Creditors filed suit last month seeking to recover from Foss, his family and other former company officials some of the $15 million they claim was used for personal use, even when those officials knew the company was near bankruptcy.While a bankruptcy trustee sold the Hampton-based company for $39 million, the money was only used to pay off secured creditors, leaving unsecured creditors empty-handed.
The suit claims, among other things, the former board of directors failed to live up to its duties and that company money was wasted in excessive salaries, bonuses, illegal preferred stock dividends and for personal uses unrelated to business operations.
Robert J. Feinstein, an attorney for the creditors, said at the hearing they made the request for the restraining order because there was a concern that Foss and his wife were liquidating their assets for the purpose of hiding money in offshore accounts.
Evidence in support of the order included Patricia Foss' admission during a deposition that she and her husband sold their Naples, Fla., home for $7 million, but she refused to say where the money went.

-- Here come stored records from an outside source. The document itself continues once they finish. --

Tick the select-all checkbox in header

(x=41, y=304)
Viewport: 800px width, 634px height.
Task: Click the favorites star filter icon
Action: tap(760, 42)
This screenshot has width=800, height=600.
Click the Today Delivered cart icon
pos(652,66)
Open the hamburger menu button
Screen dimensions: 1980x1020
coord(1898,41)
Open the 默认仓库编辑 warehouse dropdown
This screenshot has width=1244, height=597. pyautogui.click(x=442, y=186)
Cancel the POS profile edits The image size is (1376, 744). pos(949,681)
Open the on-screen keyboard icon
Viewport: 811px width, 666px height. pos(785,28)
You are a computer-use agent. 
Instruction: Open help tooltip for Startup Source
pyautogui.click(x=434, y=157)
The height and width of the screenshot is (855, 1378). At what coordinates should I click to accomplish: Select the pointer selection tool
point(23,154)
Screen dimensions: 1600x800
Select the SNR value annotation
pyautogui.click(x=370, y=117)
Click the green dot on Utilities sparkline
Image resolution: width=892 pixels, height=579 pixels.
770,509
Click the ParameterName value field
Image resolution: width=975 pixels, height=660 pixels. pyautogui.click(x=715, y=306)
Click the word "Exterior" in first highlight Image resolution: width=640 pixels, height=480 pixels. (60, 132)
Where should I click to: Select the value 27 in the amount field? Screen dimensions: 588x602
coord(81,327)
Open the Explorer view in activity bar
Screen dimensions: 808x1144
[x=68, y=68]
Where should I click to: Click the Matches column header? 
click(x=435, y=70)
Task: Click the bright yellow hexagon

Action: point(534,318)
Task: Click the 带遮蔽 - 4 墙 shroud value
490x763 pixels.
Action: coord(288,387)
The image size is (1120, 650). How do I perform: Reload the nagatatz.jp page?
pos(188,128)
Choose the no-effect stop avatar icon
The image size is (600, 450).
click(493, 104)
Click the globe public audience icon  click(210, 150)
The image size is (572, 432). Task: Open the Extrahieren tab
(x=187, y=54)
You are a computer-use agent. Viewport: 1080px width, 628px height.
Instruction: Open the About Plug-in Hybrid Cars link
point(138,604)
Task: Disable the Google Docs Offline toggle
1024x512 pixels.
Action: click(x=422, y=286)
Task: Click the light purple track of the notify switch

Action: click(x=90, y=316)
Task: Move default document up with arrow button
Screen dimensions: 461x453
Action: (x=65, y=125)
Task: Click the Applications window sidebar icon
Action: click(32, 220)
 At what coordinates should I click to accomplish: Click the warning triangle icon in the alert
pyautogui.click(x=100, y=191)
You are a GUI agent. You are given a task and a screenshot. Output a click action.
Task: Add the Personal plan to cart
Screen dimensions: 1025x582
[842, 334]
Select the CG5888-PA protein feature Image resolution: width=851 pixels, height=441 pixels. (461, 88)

Another property owned by Stephen and Patricia Foss in Rye was conveyed to an entity named EHT-LLC. When Stephen Foss was questioned in a deposition about the sales and transfers, he invoked his Fifth Amendment rights against self-incrimination.
According to court documents, Stephen Foss said while he would not object to the court's earlier order to freeze his assets, he wants to be able to spend those assets on living, business and legal expenses.
He also denied the creditors' accusations that he was trying to conceal his assets and was opposed to the suggestion that the couple be put on a monthly budget.
Patricia Foss also denied trying to hide assets. According to court documents, she admitted she was selling property, but said that was because the couple no longer had income coming in. The assets are not in "offshore accounts" and that she plans on using the funds for living and medical expenses.
Patricia Foss said she is suffering from amyotrophic lateral sclerosis, or Lou Gehrig's disease, and that if her assets are frozen it may affect her ability to treat her disease.
She also argued she shouldn't be held liable in any case because she was a board member for fewer than six months and had no clue what her husband was doing.
After the hearing, Deasy said he was taking the matter under submission and that the temporary restraining order dated June 15, 2006, would remain in effect pending a further order from the court.